Combining the Laplace transform of \(\gamma(t)\), \(\Gamma(s)\), with the transfer function, gives the unit step response \(Y(s)\)

$$ \begin{align} Y(s)&=\Gamma(s)\cdot H(s)\nonumber \\ &= \frac{1}{s}\cdot K\frac{1}{(s-p)}\nonumber \\ &= K\frac{1}{s(s-p)} \end{align} \label{eq:multiplication} $$

Split up this complicated fraction into forms that are in the Laplace Transform table.

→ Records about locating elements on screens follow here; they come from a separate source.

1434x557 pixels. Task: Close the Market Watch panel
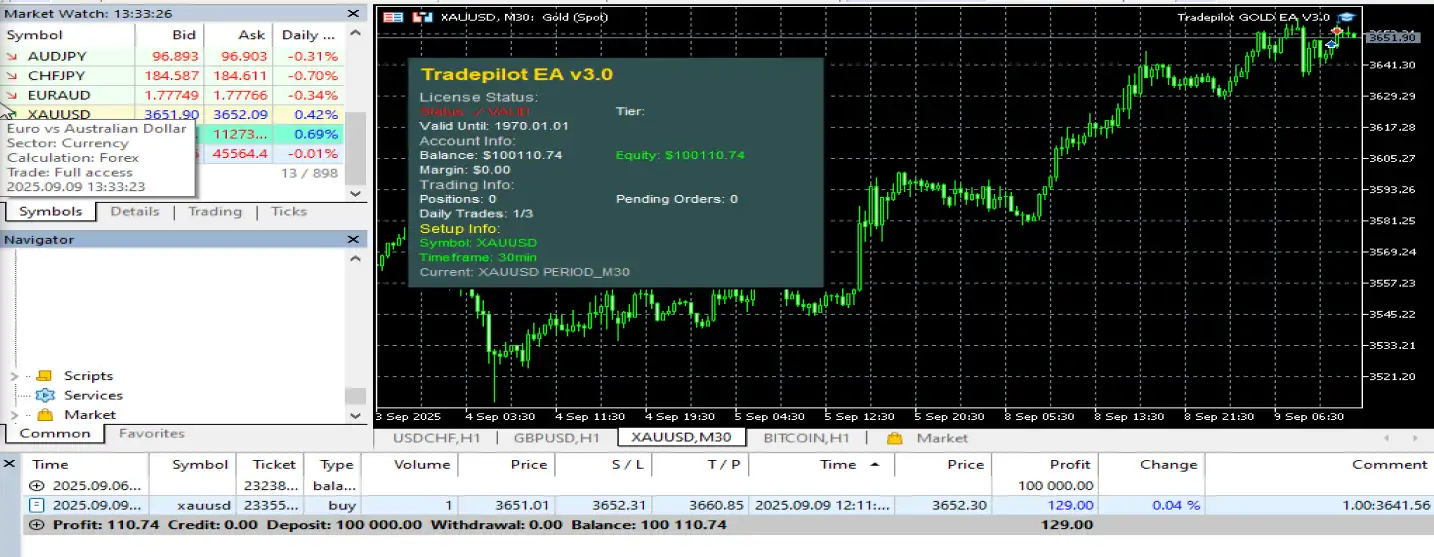tap(353, 14)
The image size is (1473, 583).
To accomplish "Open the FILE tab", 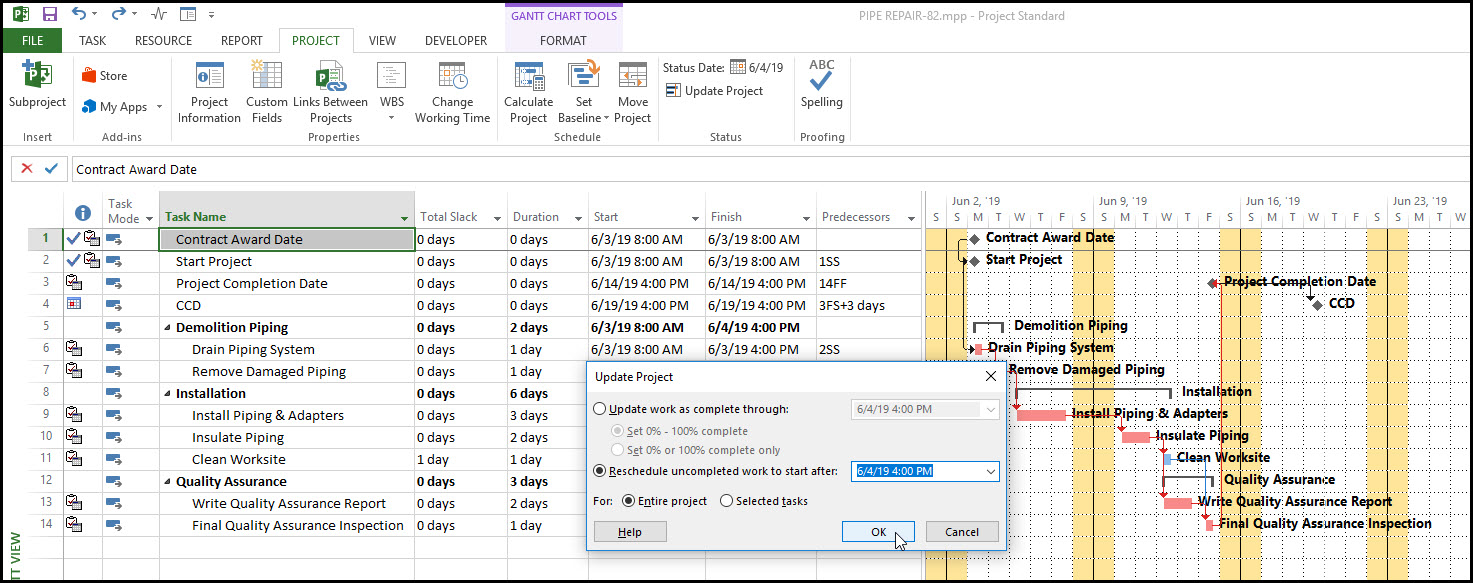I will click(x=32, y=41).
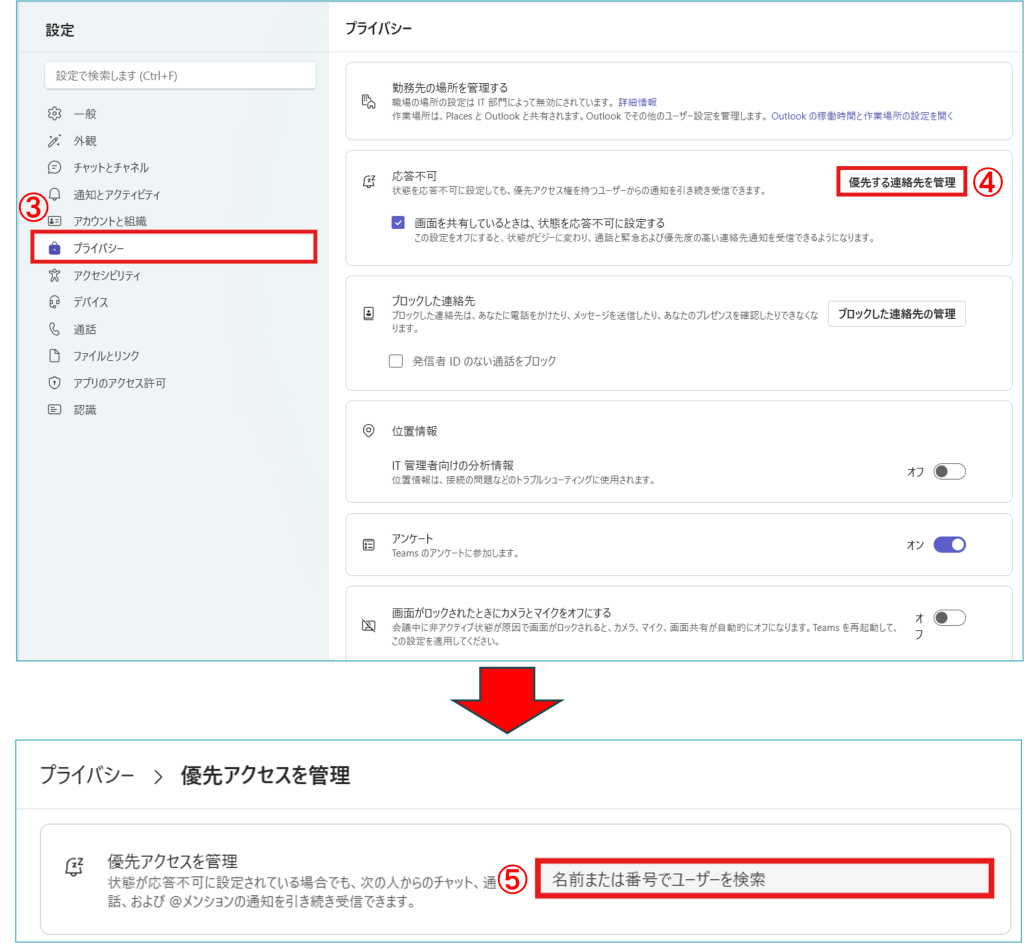Click ブロックした連絡先の管理 button

click(896, 314)
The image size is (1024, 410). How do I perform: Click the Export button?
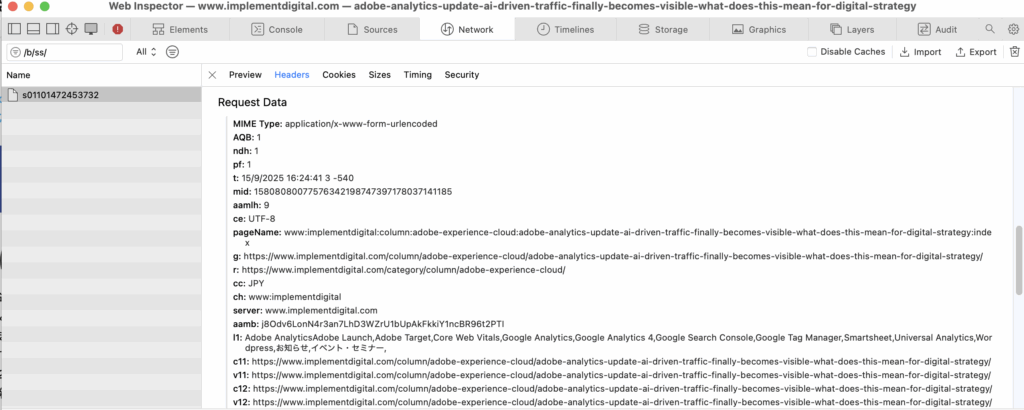coord(976,52)
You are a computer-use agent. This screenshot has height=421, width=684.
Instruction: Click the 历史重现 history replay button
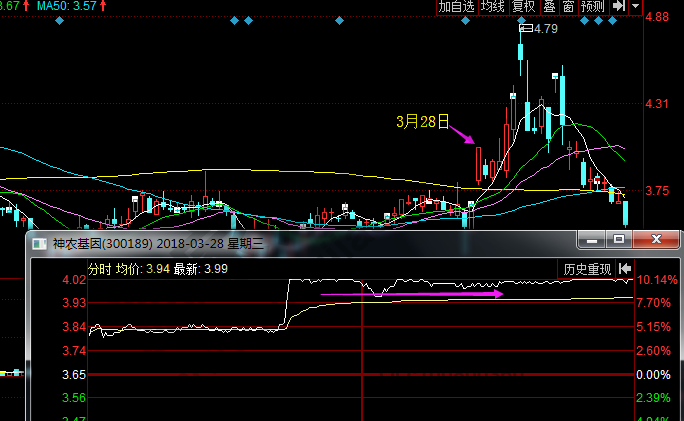click(x=587, y=268)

According to Heaviside, this can be expressed as partial fractions. [swarthmore, MIT-cu]

$$ Y(s)=K\frac{1}{s(s+a)}\equiv\frac{c_0}{s}+\frac{c_1}{s+a} \label{eq:heaviside} $$

Substitute \(K=-p\) from the transfer function and find expressions for the constants \(c_{0,1}\), by multiplying with respectively \(s\) and \((s-p)\)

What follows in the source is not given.